Upon approval, the marketing authorization for natalizumab would mirror the European indication for its reference medicine, a single disease-modifying therapy (DMT) used to treat adults with highly active relapsing-remitting multiple sclerosis (RRMS). Natalizumab was developed to have the same intravenous (iv) dosage form, route of administration, dosing regimen, and presentation as its reference medication. The robust analytical, preclinical, and clinical data submission package to the EMA included both the Phase I and Phase III ANTELOPE studies in RRMS patients.(1) Both trials met their primary endpoints, showing that the biosimilar matched the reference medicine in terms of efficacy, safety and immunogenicity.(1)
Multiple sclerosis is a progressive, chronic inflammatory and neurodegenerative disease of the central nervous system,(2) that can take a heavy toll on the lives of those affected and will need lifelong treatment. With the high costs of medication, broader access to more affordable treatment options is needed to reduce the substantial economic impact of multiple sclerosis to healthcare systems – estimated to be as much €37,000-€57,000 per patient, per year in direct and indirect costs for those with moderate-to-severe disease.(3)
“The CHMP’s decision to recommend approval of this first-of-a-kind multiple sclerosis biosimilar is a milestone for patients who deserve affordable access to a treatment that could change the course of their disease. We are very proud that natalizumab is the second biosimilar from our Development and Production Center to have been given the green light by the European regulatory authorities,” said Michael Soldan, Chief Executive Officer, Polpharma Biologics Group. “We are now looking forward to supporting our partner Sandoz to bring biosimilar natalizumab to patients, whilst continuing to advance the development of our biosimilars pipeline which will broaden our ability to offer affordable access to life-changing medicines.”

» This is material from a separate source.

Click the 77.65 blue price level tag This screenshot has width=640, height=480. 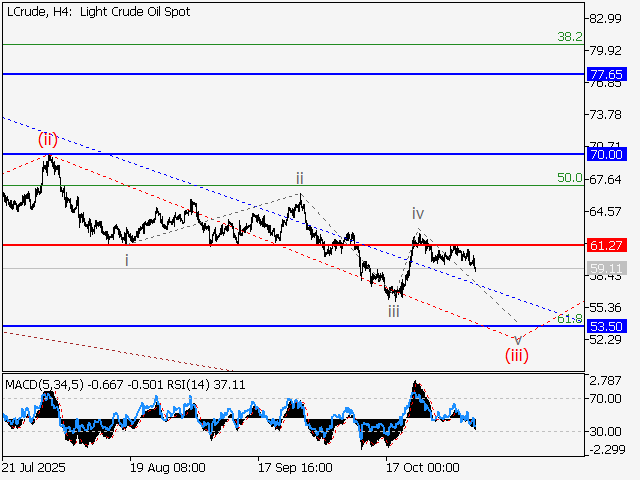pos(607,75)
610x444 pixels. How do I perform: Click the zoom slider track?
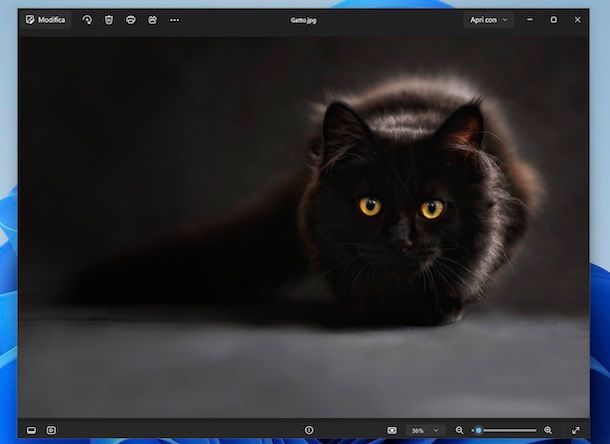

A positive CHMP opinion is a scientific recommendation which is shared with the European Commission (EC) for the adoption of a decision on a European Union (EU) wide marketing authorization. An EC marketing authorization through the centralized procedure is valid in all EU Member States, as well as the European Economic Area countries Iceland, Liechtenstein, and Norway, and Northern Ireland under the Northern Ireland Protocol.
For Great Britain, a separate application for the use of biosimilar natalizumab in RRMS will immediately be made to the Medicines and Healthcare products Regulatory Agency (MHRA). The proposed biosimilar is also under review by the U.S. Food and Drug Administration (FDA).

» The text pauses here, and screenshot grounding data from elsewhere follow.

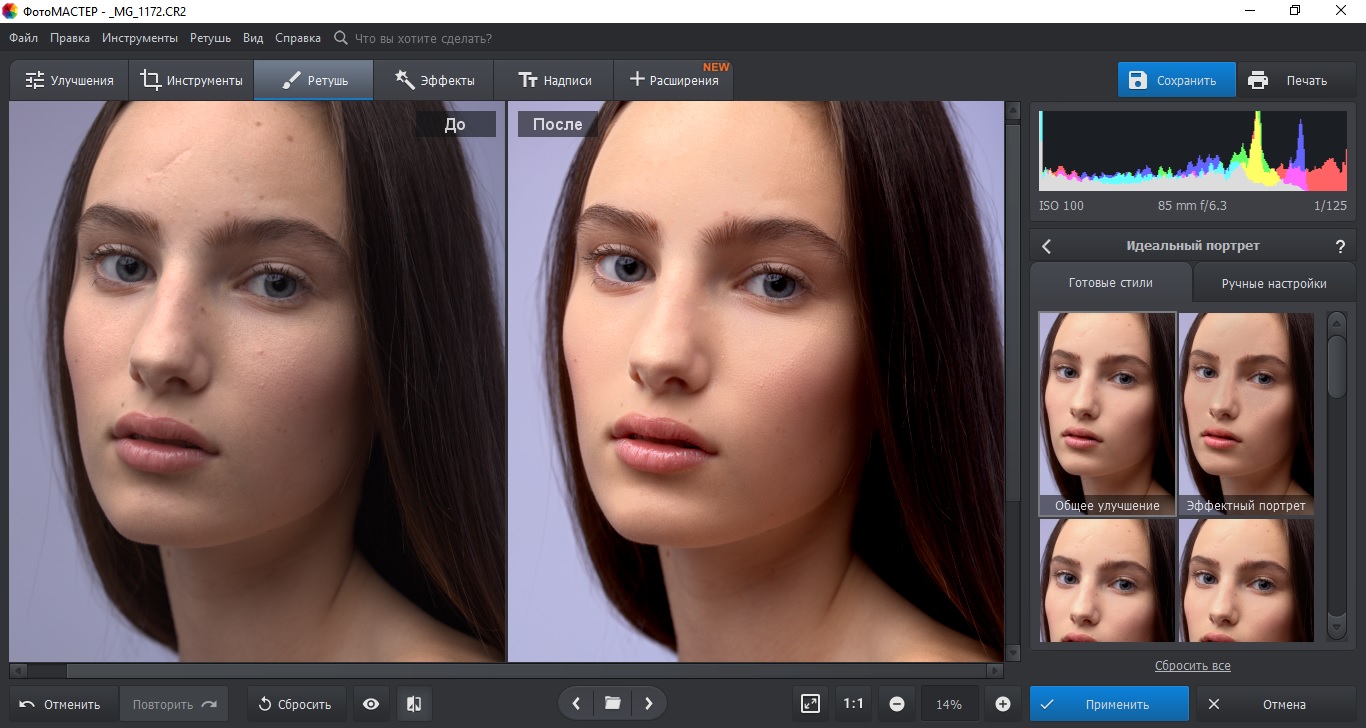1366x728 pixels.
Task: Go back using the panel's left chevron
Action: point(1046,246)
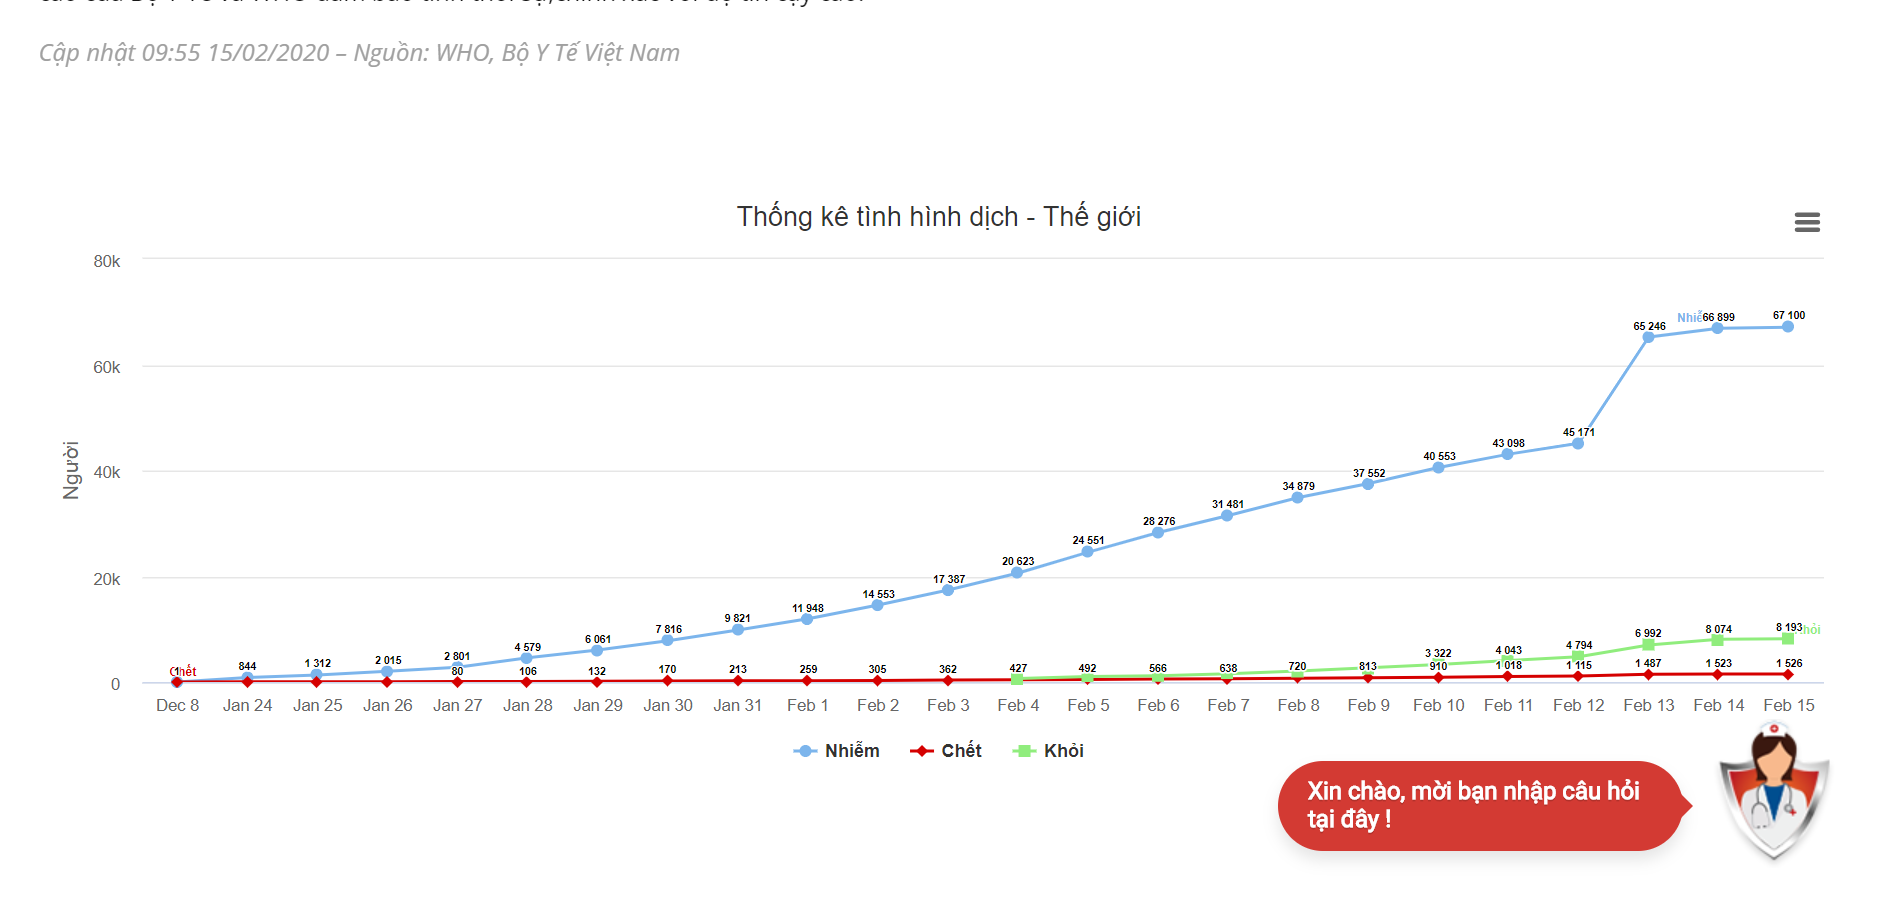Image resolution: width=1885 pixels, height=897 pixels.
Task: Select the Feb 15 recovered marker 8 193
Action: (1787, 639)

Biosimilar natalizumab was developed by scientists at Polpharma Biologics and the company retains responsibility for the manufacturing and supply of the drug substance. Sandoz has the rights to commercialize and distribute the proposed biosimilar, upon approval, under an exclusive global license secured through a commercialization agreement signed between Polpharma Biologics and Sandoz in 2019.
Polpharma Biologics is focused on broadening access to biological medicines used to treat some of the world’s most impactful diseases across neurology, immunology and ophthalmology. The company is at the forefront of the next wave in biopharma, leveraging its knowledge, capabilities and footprint to develop its robust pipeline of more than seven biosimilars in early-late-stage development.